##### Data extracts #####
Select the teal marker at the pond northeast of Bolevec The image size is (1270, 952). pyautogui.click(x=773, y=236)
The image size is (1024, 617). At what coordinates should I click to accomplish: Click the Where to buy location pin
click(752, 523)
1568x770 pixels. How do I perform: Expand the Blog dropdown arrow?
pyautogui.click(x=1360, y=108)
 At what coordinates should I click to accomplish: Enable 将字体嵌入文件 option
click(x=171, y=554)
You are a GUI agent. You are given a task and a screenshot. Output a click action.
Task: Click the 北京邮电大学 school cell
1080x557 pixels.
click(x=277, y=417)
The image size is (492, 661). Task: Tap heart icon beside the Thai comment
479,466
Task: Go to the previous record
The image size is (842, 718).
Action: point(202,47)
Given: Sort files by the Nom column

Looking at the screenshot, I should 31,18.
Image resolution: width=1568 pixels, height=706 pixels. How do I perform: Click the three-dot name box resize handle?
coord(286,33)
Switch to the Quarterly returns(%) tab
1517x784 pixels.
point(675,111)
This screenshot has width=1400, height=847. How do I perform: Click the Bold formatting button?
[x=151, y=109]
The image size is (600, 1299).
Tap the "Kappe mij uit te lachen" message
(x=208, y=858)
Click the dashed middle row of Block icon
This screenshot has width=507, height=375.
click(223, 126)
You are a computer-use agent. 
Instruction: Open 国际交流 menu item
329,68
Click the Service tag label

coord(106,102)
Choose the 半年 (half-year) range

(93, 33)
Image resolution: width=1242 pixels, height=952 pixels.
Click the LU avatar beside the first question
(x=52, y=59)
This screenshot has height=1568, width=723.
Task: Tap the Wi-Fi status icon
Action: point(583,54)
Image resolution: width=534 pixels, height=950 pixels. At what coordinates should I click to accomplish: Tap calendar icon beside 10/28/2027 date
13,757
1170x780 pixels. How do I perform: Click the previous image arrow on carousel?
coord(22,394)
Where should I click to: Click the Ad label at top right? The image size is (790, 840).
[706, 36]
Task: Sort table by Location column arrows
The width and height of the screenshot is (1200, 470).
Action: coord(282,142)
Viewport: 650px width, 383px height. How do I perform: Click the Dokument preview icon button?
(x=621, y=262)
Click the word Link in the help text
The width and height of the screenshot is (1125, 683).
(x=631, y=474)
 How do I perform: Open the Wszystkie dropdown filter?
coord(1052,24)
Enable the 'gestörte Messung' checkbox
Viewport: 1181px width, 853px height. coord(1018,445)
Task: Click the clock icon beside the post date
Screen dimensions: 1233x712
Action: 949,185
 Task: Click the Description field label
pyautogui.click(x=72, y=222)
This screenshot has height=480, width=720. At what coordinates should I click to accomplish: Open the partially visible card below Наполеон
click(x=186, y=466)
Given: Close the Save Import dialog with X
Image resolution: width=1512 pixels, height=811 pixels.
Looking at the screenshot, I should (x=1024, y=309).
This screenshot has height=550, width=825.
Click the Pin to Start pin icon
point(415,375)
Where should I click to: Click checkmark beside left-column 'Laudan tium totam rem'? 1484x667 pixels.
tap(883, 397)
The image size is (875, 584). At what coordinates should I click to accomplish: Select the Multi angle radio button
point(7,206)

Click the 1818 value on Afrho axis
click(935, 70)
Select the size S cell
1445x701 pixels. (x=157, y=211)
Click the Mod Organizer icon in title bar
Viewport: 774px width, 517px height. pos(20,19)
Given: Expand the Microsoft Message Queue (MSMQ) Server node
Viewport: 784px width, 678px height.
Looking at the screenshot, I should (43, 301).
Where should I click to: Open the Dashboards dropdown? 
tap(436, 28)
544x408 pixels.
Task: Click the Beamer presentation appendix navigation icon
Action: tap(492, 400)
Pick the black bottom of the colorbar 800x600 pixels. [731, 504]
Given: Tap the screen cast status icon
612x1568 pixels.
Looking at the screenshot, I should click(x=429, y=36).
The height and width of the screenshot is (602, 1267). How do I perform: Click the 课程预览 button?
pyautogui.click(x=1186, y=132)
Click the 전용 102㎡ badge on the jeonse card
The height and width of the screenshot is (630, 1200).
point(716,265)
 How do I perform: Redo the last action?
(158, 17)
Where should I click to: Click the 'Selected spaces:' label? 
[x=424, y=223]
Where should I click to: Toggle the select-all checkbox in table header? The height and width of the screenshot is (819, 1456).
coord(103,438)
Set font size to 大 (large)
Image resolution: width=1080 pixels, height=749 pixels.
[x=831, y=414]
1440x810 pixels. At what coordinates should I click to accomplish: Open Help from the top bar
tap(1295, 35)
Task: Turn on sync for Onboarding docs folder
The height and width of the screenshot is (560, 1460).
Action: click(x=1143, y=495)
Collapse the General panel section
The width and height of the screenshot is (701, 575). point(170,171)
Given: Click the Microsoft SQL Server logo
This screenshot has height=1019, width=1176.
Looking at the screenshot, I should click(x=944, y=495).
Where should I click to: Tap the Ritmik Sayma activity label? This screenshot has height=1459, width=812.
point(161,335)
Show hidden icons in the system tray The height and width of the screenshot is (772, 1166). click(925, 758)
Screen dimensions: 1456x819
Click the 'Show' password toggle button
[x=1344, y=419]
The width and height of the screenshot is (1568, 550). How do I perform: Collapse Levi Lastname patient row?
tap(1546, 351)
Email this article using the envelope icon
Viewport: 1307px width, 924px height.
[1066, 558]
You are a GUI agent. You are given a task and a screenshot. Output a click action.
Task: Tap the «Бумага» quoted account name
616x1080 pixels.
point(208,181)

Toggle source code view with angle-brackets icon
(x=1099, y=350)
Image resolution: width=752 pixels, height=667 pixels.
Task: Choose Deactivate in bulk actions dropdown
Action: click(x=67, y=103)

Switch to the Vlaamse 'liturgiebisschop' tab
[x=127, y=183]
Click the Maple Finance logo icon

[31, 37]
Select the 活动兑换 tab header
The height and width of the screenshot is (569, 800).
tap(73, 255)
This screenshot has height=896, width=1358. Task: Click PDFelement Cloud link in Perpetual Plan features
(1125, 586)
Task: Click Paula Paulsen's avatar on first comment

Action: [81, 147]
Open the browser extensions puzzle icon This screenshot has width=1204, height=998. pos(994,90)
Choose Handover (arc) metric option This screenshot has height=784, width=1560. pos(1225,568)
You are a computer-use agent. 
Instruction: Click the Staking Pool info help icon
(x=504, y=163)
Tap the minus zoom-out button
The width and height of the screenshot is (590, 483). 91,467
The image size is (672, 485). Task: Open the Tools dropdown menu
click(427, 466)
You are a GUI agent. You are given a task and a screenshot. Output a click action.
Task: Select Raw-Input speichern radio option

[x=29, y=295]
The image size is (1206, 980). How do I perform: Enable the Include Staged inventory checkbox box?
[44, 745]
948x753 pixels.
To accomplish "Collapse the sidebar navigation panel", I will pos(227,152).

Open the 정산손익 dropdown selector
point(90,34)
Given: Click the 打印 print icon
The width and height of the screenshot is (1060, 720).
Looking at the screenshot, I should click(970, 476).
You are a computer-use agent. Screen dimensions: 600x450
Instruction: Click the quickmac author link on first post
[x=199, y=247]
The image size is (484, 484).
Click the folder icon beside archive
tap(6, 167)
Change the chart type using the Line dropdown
#####
▶ [Exercise goal] Search the records for the word "Microsoft" and copy every line where it occurs.

▶ [Result of the exercise]
Given: Expand the Microsoft Message Queue (MSMQ) Server node
Given: Click the Microsoft SQL Server logo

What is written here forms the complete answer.